* DIRECTIONS
In the excerpt on measuring test difficulty, which student did best on the test in Table 1, and how many items did that student answer correctly?

* EXCERPTED TEXT
============

As we saw in Part 1, too many schools rely on a flawed model of progression based on cohort level estimates of what grade a student is most likely to achieve in their GCSEs based on their performance in maths and English at KS2. This might estimate, for instance, that a students who achieves x in their SATs has a 34% chance of attaining y. Although this estimation clearly implies that a student has a 66% probability of ending up with some other grade, y, having the highest probability, is given as that student’s target grade and line is drawn between their KS2 performance and this spurious target grade. Assessment then becomes the dark art of trying to determine whether this student is where the ‘flight path’ predicts they should be.

There are several problems with this, but perhaps the biggest is that we fail to take into account the difficulty of the test. Typically, we just see a test as a mechanism for measuring students’ ability, or level of development, and fail to understand that getting 50% in a harder test might actually be better than getting 70% in an easier test. But we should also understand that if one student gets 70% and another gets 35% on the same test, that does not mean the first student has done twice as well as the second student. It should be obvious that getting less than 35% is far easier than getting more than 35% and, if a test is well designed, items will get progressively more difficult so as to better measure individual students’ performance. If all students get 100% then the test is useless: you have no idea of students’ progress and can say nothing about their attainment. The same would, of course, be true if every student failed to get any marks at all. Ideally, a test will attempt to assess a spread of ability in order to see if the students with the most ability (or those who have developed the most) are able to answer harder items but will also allow us to measure the progress of the least able (or those students who have shown the least development) by having a wide enough spread of easier to answer questions.The big question is, how do we know which are the most difficult question? The answer is surprisingly simple: you have to analyse students’ attainment at the level of items to see which questions they go right and which they got wrong.

Let’s start by looking at a typical data summary in Table 1:

Table 1 – Summary of test data

Here we can see the performance of 8 students (A – H) in a test of 9 items (a – i). By totting up how many items each student answered correctly we can see that Student E did best with 8 correct answers and student H did worst with no correct answers. In order to find a signal amidst this noise it helps to reorder the test data in a scalogram:

Table 2 – scalogram ranking student ability and item difficulty

By looking at this we can now see that students found item c the easiest, with 8 correct answers and item i the hardest with no correct answers. We also establish that we can learn very little from Student H’s test performance from this data set alone. It may be that they were unable to answer any of the questions but, equally, it could be that they couldn’t be bothered, we just can’t tell. Back in the real world we might have all sorts of relevant knowledge about H, but none of that helps us to work out anything about item difficulty, so the best bet is to exclude H’s results from our analysis. Likewise, there’s little we can learn about the difficulty of item i. It could be that the questions so was tricky that none of the students were able to answer it, but it could also be that it represents part of the curriculum that has not yet been covered. If the same question was asked after a relevant teaching sequence, we might find that some, or all, of the students were able to answer it correctly, so again, we ought to exclude it from our analysis.

============

* PROVIDED RECORDS
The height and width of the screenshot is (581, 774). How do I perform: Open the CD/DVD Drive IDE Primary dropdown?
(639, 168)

============

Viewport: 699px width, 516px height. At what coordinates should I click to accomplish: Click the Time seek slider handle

============

* WORKED ANSWER
Student E did best, with 8 correct answers.